Dirigible Raids on England

  • First raid

    • January 1915 - Yarmouth

  • Early raids = docks, war production, & military targets

  • Battleships could do more damage….why do it?

  • Morale = German & British

    • German = raised

      • “Most modern air weapon, a triumph of German inventiveness and the sole possession of the German military…”

    • British = Startled, but rallied

  • Total of 53 raids

  • 24 hour round-trip

  • Dangers?

    • Weather (storms or temp), mechanical, observation

      balloons/planes, wire nets, anti-aircraft guns

    • What brought down more?

  • Defenses developed

    • Wires held by tethered balloons to entangle airships

    • Searchlights

    • Observation patrols

German Army vs. Navy

  • 1917 – Germany Army replaces airship bombers with airplane bombers

    • 250 missions total

  • Navy continues using airships

    • 200+ bombing missions

    • 1,000+ reconnaissance missions

  • German official estimated 80 airships cost as much as 1 battleship….but:

    • Expensive to maintain (money & manpower)

    • Army & Navy lost:

      • 79 of its 125 airships

      • 441 men

    • England suffered 556 casualties

German Outcomes

  • Airship raids failed to demoralize civilian population

  • Revealed civilian vulnerability

  • Demonstrated failure of airship as a land bomber

  • Demonstrated effectiveness for naval reconnaissance

France Dirigibles & Airships!

  • Similar to Germany

    • Initially used for:

      • Reconnaissance

      • Artillery ranging

    • Used mostly at night

    • Increasingly for naval rather than army

  • Issues in France:

    • Friendly fire / failure to identify origin

    • Vulnerable to aircraft & ground fire

    • 1917 Army transferred aircraft to navy

      • Effective @ sea vs. aircraft:

        • Longer range

        • Higher bomb-carrying capacity

British Dirigibles & Airships

  • Advantage of being an island nation

  • Aircraft were used as naval weapons

  • Highly effective for:

    • Reconnaissance

    • Surveillance

  • Produced over 200 dirigibles

  • Provided some to allies

  • At the end of the war Britain had the largest fleet of lighter-than-air craft (103)
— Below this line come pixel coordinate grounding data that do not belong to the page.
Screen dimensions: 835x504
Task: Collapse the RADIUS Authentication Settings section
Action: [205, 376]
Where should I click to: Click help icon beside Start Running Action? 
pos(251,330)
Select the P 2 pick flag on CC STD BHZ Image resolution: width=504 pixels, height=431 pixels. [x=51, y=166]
  • British Sea Scout (SS) Blimp

  • Small 2,000 – 3,000 cubic meters

    • Designed for:

      • Patrolling costs

      • Spotting floating mines

      • Spotting submarines

Drachen & Free Balloons

  • Both sides used:

    • Free balloons

    • Drachen ballons

      • Balloon tethered to the ground or to naval vessel

        • Also known as a kite balloon

  • Used as observation, sector reconnaissance, artillery spotting, & verification of demolition

  • What was their advantage over airships & airplanes?
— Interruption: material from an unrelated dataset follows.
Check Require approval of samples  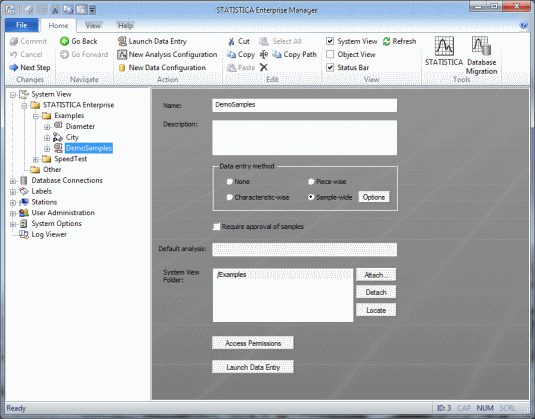pos(216,227)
    • Direct connection by telephone line

    • Better direction

    • Eventually used radios

  • The Caquot

    • 1st devised by a British Captain

      • Albert Caquot (1916)

    • Dangled light cables down

    • Purpose:

      • Entangle enemy airplanes

    • Deployed in defensive barrages up to 50 miles long

Willy Coppens

  • Belgian Ace

    • What is an Ace?

      • Usually considered to be 5 or more downed aircraft

  • What was Willy Coppens known for?

    • Balloon killer

  • Why was this dangerous?

    • Balloons were often protected by:

      • Ring of anti-aircraft batteries

      • Hanging cables

  • Coppens would dive from above

  • Used French incendiary bullets

Section B

Combatant Forces

  • Beginning of the War (1914)

  • Which Country had the most military aircraft?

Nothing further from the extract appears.